Data records>

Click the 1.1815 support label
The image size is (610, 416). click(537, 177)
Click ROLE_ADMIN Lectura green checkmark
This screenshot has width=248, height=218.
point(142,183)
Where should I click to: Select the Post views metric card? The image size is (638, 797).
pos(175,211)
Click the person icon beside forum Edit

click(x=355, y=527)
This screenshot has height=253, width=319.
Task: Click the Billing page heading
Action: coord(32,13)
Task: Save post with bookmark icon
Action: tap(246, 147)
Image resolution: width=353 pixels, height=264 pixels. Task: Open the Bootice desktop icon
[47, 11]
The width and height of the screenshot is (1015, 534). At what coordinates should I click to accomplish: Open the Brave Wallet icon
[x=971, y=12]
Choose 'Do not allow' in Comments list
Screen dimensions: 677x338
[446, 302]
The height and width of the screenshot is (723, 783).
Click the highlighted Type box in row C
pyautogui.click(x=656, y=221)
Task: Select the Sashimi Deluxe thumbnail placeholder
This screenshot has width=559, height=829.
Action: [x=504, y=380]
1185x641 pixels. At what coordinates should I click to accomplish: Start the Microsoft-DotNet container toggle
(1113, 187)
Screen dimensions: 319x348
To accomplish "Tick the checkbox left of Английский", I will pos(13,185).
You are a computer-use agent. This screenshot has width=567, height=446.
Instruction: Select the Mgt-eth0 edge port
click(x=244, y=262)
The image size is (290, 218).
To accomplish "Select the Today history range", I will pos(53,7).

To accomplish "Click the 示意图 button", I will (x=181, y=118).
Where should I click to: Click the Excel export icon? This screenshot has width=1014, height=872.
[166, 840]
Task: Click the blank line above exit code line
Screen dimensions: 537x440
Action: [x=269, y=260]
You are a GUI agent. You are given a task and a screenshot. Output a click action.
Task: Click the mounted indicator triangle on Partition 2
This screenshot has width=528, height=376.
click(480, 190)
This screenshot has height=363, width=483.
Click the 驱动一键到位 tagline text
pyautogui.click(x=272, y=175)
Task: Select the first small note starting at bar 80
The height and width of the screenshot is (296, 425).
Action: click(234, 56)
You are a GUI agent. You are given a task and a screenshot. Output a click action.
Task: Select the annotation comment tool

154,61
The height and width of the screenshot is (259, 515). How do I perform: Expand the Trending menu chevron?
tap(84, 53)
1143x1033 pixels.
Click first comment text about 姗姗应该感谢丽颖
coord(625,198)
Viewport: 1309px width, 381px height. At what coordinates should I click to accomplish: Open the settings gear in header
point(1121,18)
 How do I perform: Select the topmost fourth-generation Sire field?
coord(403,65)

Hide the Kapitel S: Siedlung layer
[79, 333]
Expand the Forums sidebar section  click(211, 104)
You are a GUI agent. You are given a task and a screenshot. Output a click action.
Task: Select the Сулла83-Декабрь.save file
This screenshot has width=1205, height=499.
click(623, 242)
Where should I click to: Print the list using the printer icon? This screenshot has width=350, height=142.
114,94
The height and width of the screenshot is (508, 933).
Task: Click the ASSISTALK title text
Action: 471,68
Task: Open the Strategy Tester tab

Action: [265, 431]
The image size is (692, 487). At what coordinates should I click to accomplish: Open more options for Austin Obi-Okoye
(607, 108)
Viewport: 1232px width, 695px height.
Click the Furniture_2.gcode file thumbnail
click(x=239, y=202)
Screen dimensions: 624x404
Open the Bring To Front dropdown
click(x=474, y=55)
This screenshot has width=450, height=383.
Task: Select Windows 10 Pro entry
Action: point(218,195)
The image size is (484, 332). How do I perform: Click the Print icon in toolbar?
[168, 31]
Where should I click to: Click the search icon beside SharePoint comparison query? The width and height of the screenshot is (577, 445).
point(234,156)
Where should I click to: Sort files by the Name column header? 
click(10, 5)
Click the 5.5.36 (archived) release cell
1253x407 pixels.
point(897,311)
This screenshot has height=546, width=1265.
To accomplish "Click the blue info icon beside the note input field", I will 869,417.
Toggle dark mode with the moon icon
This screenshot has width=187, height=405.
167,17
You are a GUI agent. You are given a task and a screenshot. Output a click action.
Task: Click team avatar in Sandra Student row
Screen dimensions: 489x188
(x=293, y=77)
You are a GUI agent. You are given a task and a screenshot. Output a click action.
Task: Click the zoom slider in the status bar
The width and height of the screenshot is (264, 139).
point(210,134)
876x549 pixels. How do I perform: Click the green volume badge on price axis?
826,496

Work instruction> Give the data again in full, exactly.

Your response>
Click the 1.1815 support label
The image size is (610, 416). click(537, 177)
Click ROLE_ADMIN Lectura green checkmark
This screenshot has width=248, height=218.
point(142,183)
Where should I click to: Select the Post views metric card? The image size is (638, 797).
pos(175,211)
Click the person icon beside forum Edit

click(x=355, y=527)
This screenshot has height=253, width=319.
Task: Click the Billing page heading
Action: coord(32,13)
Task: Save post with bookmark icon
Action: tap(246, 147)
Image resolution: width=353 pixels, height=264 pixels. Task: Open the Bootice desktop icon
[47, 11]
The width and height of the screenshot is (1015, 534). At what coordinates should I click to accomplish: Open the Brave Wallet icon
[x=971, y=12]
Choose 'Do not allow' in Comments list
Screen dimensions: 677x338
[446, 302]
The height and width of the screenshot is (723, 783).
Click the highlighted Type box in row C
pyautogui.click(x=656, y=221)
Task: Select the Sashimi Deluxe thumbnail placeholder
This screenshot has width=559, height=829.
Action: [x=504, y=380]
1185x641 pixels. At what coordinates should I click to accomplish: Start the Microsoft-DotNet container toggle
(1113, 187)
Screen dimensions: 319x348
To accomplish "Tick the checkbox left of Английский", I will pos(13,185).
You are a computer-use agent. This screenshot has width=567, height=446.
Instruction: Select the Mgt-eth0 edge port
click(x=244, y=262)
The image size is (290, 218).
To accomplish "Select the Today history range", I will pos(53,7).

To accomplish "Click the 示意图 button", I will (x=181, y=118).
Where should I click to: Click the Excel export icon? This screenshot has width=1014, height=872.
[166, 840]
Task: Click the blank line above exit code line
Screen dimensions: 537x440
Action: [x=269, y=260]
You are a GUI agent. You are given a task and a screenshot. Output a click action.
Task: Click the mounted indicator triangle on Partition 2
This screenshot has width=528, height=376.
click(480, 190)
This screenshot has height=363, width=483.
Click the 驱动一键到位 tagline text
pyautogui.click(x=272, y=175)
Task: Select the first small note starting at bar 80
The height and width of the screenshot is (296, 425).
Action: click(234, 56)
You are a GUI agent. You are given a task and a screenshot. Output a click action.
Task: Select the annotation comment tool

154,61
The height and width of the screenshot is (259, 515). How do I perform: Expand the Trending menu chevron?
tap(84, 53)
1143x1033 pixels.
Click first comment text about 姗姗应该感谢丽颖
coord(625,198)
Viewport: 1309px width, 381px height. At what coordinates should I click to accomplish: Open the settings gear in header
point(1121,18)
 How do I perform: Select the topmost fourth-generation Sire field?
coord(403,65)

Hide the Kapitel S: Siedlung layer
[79, 333]
Expand the Forums sidebar section  click(211, 104)
You are a GUI agent. You are given a task and a screenshot. Output a click action.
Task: Select the Сулла83-Декабрь.save file
This screenshot has width=1205, height=499.
click(623, 242)
Where should I click to: Print the list using the printer icon? This screenshot has width=350, height=142.
114,94
The height and width of the screenshot is (508, 933).
Task: Click the ASSISTALK title text
Action: 471,68
Task: Open the Strategy Tester tab

Action: [265, 431]
The image size is (692, 487). At what coordinates should I click to accomplish: Open more options for Austin Obi-Okoye
(607, 108)
Viewport: 1232px width, 695px height.
Click the Furniture_2.gcode file thumbnail
click(x=239, y=202)
Screen dimensions: 624x404
Open the Bring To Front dropdown
click(x=474, y=55)
This screenshot has width=450, height=383.
Task: Select Windows 10 Pro entry
Action: point(218,195)
The image size is (484, 332). How do I perform: Click the Print icon in toolbar?
[168, 31]
Where should I click to: Click the search icon beside SharePoint comparison query? The width and height of the screenshot is (577, 445).
point(234,156)
Where should I click to: Sort files by the Name column header? 
click(10, 5)
Click the 5.5.36 (archived) release cell
1253x407 pixels.
point(897,311)
This screenshot has height=546, width=1265.
To accomplish "Click the blue info icon beside the note input field", I will 869,417.
Toggle dark mode with the moon icon
This screenshot has width=187, height=405.
167,17
You are a GUI agent. You are given a task and a screenshot. Output a click action.
Task: Click team avatar in Sandra Student row
Screen dimensions: 489x188
(x=293, y=77)
You are a GUI agent. You are given a task and a screenshot. Output a click action.
Task: Click the zoom slider in the status bar
The width and height of the screenshot is (264, 139).
point(210,134)
876x549 pixels. How do I perform: Click the green volume badge on price axis?
826,496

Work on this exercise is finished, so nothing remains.